Tufte, Edward, Envisioning Information, 1990, Graphics Press, Cheshire, Conn., p. 24.

In flatland, after all, every opportunity to spread additional data over an already-available dimension must be cherished.

But in the wild, spreadsheets are not even as simple as the one above. More commonly, a big multi-sheet model will have complex flows, like this one.

Well, this is a headache. This spread-out model is confusing, even with the arrows. Matching references from sheet to sheet can be quite challenging. Because we cannot see the references, we are likely to create one-off errors, where formulas point to the header label at the top or left. Links between sheets are harder to get right than links on one sheet - we need to clicky-click back and forth to make the link and then to make sure it is right.

The data is inanimate - if you change a number in one place, you do not immediately see the result in another.

The context is shattered in pieces. Imagine a book that holds a map of a large city. Each page is a different section. To get from one place to another, you first have to find the page with your current location. Next, you find the page with your destination. Finally, you have to trace through several pages to find the way to your destination. Because you cannot see the big picture all in one place, you may not be sure that you have the best route.

By aligning the data on a single sheet, in left to right and top to bottom flow, we find that the monster becomes a single map of whole cloth.

Furthermore, with the inputs on the margin, we get visual immediacy. If we change an input, we can see the effect instantly, without changing screens.

Tufte wrote,

Tufte, Edward, Envisioning Information, 1990, Graphics Press, Cheshire, Conn., p. 67.
William Strunk and E.B. White, The Elements of Style, third edition, 1979, MacMillan Publishing Co., Inc., New York, p. 28.

Constancy of design puts the emphasis on changes in data, not changes in data frames.

And again, from Strunk & White,

The position of the words in a sentence is the principal means of showing their relationship. Confusion and ambiguity result when words are badly placed. The writer must, therefore, bring together the words and groups of words that are related in thought and keep apart those that are not so related.

Separating information onto different sheets by any dimension causes a loss of view and a breaking of context. The basic rule is that if cells can be aligned on any dimension (e.g. time or people), then the cells belong on the same sheet. If you do use separate sheets, at least use them only for fundamentally different data types that have little direct relationship.

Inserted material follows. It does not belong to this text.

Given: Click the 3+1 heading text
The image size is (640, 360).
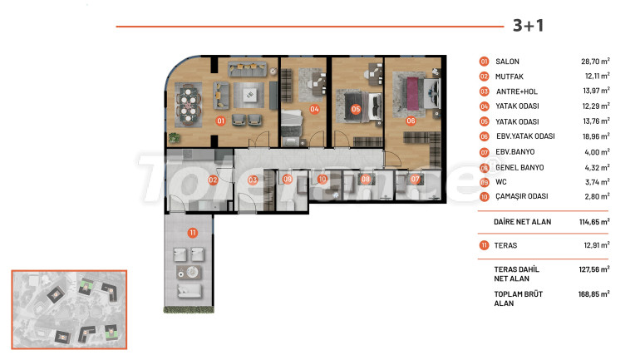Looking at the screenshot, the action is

Multiple sheets lengthen formulas. Having an Input sheet and a Formulas sheet requires the formulas to have a reference to the name of the Input sheet. By placing all the information on the same sheet, the formulas can be shortened.

A single sheet will calm your reader - there's a guarantee of less information to check, less screen area to search. A single sheet helps the reader feel there will be less effort required to understand the spreadsheet, and make the spreadsheet more predictable. Here, for a different model, the writer has taken the effort to put everything on one sheet, and also to delete unneeded sheets.

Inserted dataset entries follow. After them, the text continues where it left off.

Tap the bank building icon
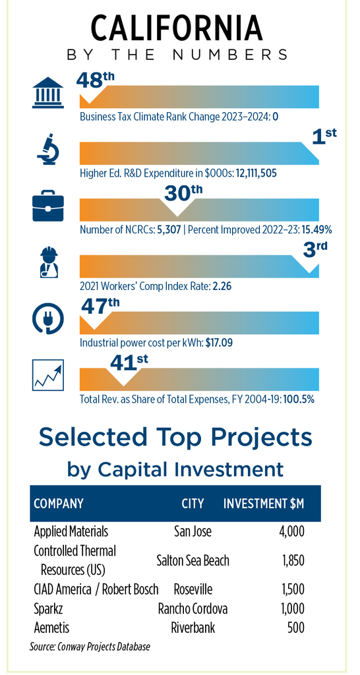pos(47,93)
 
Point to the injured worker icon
pos(47,263)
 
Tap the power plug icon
pos(47,319)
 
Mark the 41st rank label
pos(129,361)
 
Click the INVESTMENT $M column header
pos(264,503)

In Excel, you can easily set the default number of sheets to one. Select Tools, Options, General. Change Sheets in new workbook to 1.

Now we can get rid of some screen clutter by eliminating the display of tabs altogether (in Tools Options View).

Incidentally, irrelevant noise can take the form of too many tool bars. If we turn on Excel's Standard, Formatting, Auditing, and Drawing toolbars, we can display almost 162 cells in 640 by 480 screen resolution. Almost 162, because the last column is truncated slightly.

If we turn off these toolbars, most of which are rarely used, we have less noise on screen, and we can see more of the spreadsheet, 198 cells, about 22% more. The trick is to customize the tool bars and to learn to turn them on and off quickly.

Of course, your reader is responsible for his own screen. Help him by writing your spreadsheets on a single sheet.